Gebelik ve Kalp Hastalıkları
Gebelik birçok sistemde olduğu gibi kardiyak sistemde de birçok değişikliğe yol açar. Bu değişikliklerin başlıcaları; kan hacminde, kalp yükünde, kalp hızında artıştır.
Yakın zamana kadar kalp hastalığı olan birçok kadına gebe kalmamaları önerilirdi, ancak günümüzdeki gelişmeler sonucunda kalp hastalığı olan birçok kadın sağlıklı ve güvenli bir gebelik geçirebilmektedir.
Kalp hastalığı olan kadınlarda gebelik planlaması yapılırken kardiyolog ve kadın doğum uzmanının ortak görüşleri alınmalıdır, çünkü bazı kalp hastalıkları gebelik için çok risklidir böyle bir kalp hastalığına sahip kadınların kalp sorunları giderilene kadar gebe kalmamaları önerilir.
Kalp hastalığı olan gebeler yakın klinik takipte olmalıdırlar. Kalp hastalığı olan hemen her gebede fiziksel aktivite kısıtlanır, yüksek proteinli tuzdan kısıtlı diyet önerilir. Gebenin kan düzeyinin belli bir seviyenin üzerinde tutulması önerilir, çünkü kansızlık kalp hastalığını kötüleştirir. Gebenin kilo alımı kontrol altına alınır. Bütün bu önlemler ile kalbin iş yükü azaltılmaya çalışılır.
Kalp hastalığı olan gebelerde vajinal doğumla sezaryen karşılaştırıldığında vajinal yolla doğumun daha iyi tolere edildiği görülür ancak sezaryen ile doğumdan da fayda görecek sınırlı sayıda hasta grubu mevcuttur.
Doğum sonrası erken dönem kalp hastalığı olan hasta açısından çok önemlidir.
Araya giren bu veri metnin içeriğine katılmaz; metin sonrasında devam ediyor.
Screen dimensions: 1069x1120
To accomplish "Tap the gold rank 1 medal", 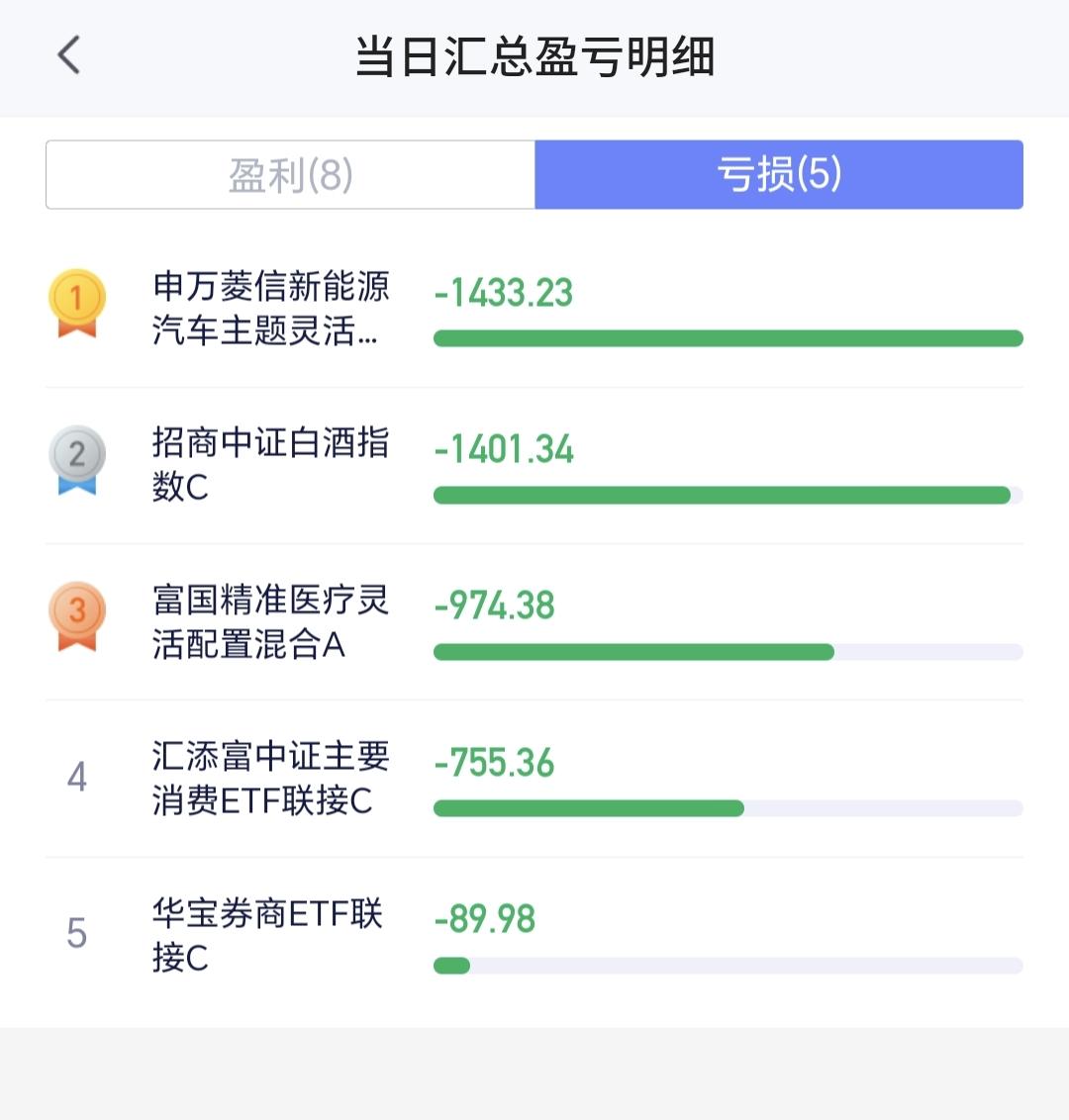I will click(x=77, y=303).
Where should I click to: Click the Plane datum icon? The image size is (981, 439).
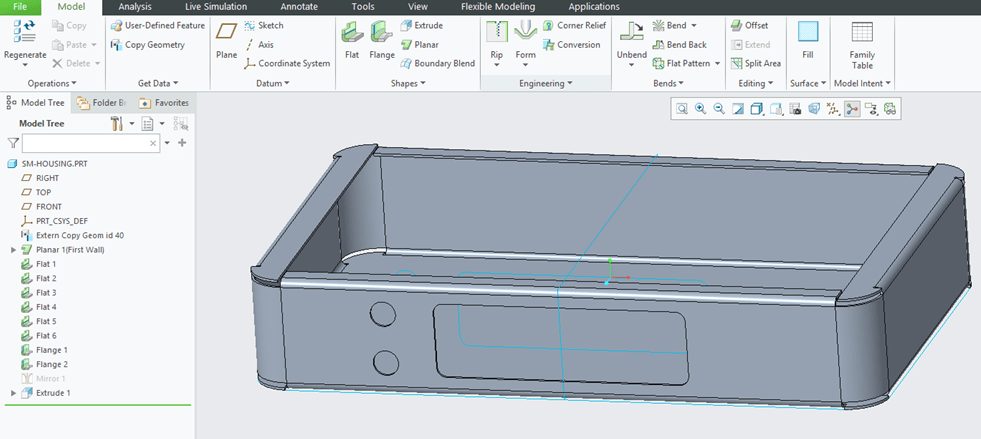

Kan kaybı en aza indirilmeli, kan basıncı düzenlenmeli ve kalp yetmezliğine yol açacak aşırı sıvı yükünden kaçınılmalıdır.
Doğumdan yaklaşık 4–6 hafta sonra gebeliğe bağlı kalp damar sistemindeki değişiklikler kaybolur. Bu dönemde hasta bir kardiyolog tarafından tekrar değerlendirilmelidir. Belirli kardiyak hastalıkların genetik geçişi nedeniyle yeni doğan özenle ayrıntılı şekilde değerlendirilmelidir.